> [Requirement]:
Using the entries below, show all lines with the string "info".

-------- Material for this task --------

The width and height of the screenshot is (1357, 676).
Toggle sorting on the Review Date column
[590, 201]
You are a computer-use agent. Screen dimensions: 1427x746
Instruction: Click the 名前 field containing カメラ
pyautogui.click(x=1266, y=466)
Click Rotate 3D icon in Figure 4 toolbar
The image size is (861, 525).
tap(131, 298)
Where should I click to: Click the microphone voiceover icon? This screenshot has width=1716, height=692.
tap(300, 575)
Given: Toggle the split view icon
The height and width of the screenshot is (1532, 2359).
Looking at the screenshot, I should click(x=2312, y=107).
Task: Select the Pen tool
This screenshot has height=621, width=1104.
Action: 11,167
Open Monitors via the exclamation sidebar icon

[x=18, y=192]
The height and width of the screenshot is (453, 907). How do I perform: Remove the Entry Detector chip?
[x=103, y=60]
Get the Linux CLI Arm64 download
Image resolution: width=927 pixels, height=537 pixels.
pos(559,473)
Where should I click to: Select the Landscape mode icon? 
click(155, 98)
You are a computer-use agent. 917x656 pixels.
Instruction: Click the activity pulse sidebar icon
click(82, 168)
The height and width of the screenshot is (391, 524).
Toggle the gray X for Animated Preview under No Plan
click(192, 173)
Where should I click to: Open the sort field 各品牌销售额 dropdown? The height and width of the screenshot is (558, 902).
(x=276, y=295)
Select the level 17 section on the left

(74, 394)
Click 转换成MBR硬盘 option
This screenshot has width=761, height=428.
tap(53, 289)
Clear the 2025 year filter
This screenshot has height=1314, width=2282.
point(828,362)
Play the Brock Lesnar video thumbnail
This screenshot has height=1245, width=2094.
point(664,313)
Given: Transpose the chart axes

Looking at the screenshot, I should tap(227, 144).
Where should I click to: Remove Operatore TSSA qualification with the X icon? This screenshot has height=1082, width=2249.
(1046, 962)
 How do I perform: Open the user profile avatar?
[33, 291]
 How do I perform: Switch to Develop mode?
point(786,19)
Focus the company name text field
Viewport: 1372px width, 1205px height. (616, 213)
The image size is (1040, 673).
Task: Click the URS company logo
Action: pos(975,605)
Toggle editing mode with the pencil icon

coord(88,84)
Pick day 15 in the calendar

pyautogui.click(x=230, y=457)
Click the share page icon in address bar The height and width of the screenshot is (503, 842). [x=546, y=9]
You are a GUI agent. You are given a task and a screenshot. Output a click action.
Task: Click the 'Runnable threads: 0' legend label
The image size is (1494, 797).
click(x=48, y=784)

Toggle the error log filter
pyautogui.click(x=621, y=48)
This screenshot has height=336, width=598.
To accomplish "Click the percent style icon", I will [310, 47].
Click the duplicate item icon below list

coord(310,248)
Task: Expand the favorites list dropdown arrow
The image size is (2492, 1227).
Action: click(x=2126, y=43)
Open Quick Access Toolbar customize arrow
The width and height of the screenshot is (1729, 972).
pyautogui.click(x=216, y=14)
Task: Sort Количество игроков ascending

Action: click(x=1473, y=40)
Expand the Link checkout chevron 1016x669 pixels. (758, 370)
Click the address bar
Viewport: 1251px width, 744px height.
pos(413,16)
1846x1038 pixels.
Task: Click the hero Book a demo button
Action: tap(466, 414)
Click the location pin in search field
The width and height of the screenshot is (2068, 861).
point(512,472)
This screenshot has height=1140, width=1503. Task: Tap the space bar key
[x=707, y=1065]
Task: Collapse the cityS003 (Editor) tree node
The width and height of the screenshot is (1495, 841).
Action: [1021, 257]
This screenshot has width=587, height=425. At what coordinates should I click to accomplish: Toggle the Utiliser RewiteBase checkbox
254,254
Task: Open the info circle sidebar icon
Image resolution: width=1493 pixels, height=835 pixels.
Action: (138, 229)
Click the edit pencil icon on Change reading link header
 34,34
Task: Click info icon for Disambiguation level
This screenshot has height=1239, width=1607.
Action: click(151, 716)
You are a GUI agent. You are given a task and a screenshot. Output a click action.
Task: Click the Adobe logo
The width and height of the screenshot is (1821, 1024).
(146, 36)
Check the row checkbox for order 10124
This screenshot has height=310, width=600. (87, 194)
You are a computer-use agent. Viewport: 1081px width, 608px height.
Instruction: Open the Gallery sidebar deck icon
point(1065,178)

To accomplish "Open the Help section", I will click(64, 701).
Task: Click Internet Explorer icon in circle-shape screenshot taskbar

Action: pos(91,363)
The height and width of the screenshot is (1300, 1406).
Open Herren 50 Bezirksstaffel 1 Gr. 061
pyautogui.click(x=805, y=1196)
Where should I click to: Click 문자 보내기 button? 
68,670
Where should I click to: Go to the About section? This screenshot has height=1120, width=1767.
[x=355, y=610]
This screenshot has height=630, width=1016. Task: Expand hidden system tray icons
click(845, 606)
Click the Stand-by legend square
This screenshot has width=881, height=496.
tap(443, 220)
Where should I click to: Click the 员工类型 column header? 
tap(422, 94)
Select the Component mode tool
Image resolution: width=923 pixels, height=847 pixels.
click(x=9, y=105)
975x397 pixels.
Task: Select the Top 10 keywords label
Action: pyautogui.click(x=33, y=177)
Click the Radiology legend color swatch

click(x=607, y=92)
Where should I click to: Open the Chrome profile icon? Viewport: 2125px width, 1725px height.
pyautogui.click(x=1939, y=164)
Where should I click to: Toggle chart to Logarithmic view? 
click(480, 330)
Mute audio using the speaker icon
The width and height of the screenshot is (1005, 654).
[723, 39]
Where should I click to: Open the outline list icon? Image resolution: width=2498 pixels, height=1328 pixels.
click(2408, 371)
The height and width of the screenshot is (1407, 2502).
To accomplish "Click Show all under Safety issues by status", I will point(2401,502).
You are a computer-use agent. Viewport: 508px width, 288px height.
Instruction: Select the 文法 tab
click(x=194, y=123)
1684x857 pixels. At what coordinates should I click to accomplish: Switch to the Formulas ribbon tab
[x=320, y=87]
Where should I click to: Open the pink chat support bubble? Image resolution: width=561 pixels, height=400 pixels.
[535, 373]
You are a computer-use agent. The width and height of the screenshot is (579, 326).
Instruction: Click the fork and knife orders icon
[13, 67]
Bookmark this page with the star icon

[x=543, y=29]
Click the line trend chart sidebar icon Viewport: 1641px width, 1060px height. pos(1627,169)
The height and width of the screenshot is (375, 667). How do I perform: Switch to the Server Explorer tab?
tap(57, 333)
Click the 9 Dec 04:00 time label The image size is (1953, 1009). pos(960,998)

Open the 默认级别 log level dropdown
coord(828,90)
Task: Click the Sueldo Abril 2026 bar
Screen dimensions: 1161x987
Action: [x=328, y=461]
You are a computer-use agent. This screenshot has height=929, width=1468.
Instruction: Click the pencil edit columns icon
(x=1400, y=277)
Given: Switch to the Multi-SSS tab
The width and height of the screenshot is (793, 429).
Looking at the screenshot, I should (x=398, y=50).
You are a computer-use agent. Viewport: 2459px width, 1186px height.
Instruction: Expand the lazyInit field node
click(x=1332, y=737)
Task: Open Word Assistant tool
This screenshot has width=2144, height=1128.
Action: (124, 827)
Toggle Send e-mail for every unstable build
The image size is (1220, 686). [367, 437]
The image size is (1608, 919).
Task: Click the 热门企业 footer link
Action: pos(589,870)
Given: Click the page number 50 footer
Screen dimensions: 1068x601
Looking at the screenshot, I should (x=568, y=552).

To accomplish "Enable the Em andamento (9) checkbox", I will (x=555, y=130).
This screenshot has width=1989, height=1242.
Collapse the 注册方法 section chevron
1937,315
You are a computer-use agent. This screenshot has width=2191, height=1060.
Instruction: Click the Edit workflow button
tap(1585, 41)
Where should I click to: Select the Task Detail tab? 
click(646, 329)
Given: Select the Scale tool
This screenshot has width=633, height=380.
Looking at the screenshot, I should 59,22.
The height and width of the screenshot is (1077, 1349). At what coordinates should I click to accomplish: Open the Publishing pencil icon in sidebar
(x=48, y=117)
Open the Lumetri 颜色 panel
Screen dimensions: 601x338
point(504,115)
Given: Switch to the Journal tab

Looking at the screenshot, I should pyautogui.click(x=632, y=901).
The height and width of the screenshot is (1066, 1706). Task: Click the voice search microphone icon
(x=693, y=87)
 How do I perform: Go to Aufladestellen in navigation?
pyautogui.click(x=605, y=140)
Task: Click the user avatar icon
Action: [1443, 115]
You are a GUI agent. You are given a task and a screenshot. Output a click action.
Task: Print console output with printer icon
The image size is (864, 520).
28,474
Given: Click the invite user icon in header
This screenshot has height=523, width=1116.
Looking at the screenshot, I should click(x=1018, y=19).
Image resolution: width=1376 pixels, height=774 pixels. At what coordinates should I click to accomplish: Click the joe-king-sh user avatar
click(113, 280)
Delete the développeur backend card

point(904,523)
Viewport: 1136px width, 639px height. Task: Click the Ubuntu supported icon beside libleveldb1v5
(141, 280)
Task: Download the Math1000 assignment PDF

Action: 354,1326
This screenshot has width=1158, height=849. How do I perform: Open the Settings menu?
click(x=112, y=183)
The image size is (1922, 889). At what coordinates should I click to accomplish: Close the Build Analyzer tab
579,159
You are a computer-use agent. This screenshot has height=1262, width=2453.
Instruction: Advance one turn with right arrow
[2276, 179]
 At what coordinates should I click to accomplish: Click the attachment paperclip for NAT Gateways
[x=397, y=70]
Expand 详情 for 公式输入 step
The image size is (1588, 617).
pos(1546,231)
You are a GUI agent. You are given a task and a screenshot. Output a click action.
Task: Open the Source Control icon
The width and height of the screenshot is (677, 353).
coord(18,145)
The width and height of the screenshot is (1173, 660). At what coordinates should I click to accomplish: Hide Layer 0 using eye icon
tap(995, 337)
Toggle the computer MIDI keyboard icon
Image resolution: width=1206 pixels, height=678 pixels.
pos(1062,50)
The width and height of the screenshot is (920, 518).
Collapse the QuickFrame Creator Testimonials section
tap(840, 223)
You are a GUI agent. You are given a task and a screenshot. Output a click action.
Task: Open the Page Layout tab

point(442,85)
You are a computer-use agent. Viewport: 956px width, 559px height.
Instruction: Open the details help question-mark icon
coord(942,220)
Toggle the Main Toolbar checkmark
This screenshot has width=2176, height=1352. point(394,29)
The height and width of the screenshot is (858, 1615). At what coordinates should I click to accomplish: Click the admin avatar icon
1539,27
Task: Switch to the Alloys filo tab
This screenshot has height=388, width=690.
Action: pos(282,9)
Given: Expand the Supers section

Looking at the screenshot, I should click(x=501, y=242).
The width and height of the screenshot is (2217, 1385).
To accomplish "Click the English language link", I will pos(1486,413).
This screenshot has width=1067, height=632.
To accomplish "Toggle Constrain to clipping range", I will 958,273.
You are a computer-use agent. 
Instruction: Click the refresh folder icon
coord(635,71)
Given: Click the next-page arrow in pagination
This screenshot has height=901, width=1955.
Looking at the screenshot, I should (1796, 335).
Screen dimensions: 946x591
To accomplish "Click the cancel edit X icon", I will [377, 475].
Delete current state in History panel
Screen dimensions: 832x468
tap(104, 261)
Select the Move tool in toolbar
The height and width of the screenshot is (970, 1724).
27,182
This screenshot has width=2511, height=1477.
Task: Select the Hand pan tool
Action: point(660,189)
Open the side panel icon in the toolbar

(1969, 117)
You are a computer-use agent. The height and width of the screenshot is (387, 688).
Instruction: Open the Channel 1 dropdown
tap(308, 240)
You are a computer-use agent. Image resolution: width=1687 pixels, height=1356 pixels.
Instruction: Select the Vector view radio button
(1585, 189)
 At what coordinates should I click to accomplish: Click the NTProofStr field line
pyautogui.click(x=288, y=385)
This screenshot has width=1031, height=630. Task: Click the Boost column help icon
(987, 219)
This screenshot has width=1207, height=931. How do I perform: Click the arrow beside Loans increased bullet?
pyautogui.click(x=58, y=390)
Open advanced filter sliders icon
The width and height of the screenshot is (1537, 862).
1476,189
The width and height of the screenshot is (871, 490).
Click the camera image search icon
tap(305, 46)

--------

> [Response to this exercise]:
Task: Open the info circle sidebar icon
Task: Click info icon for Disambiguation level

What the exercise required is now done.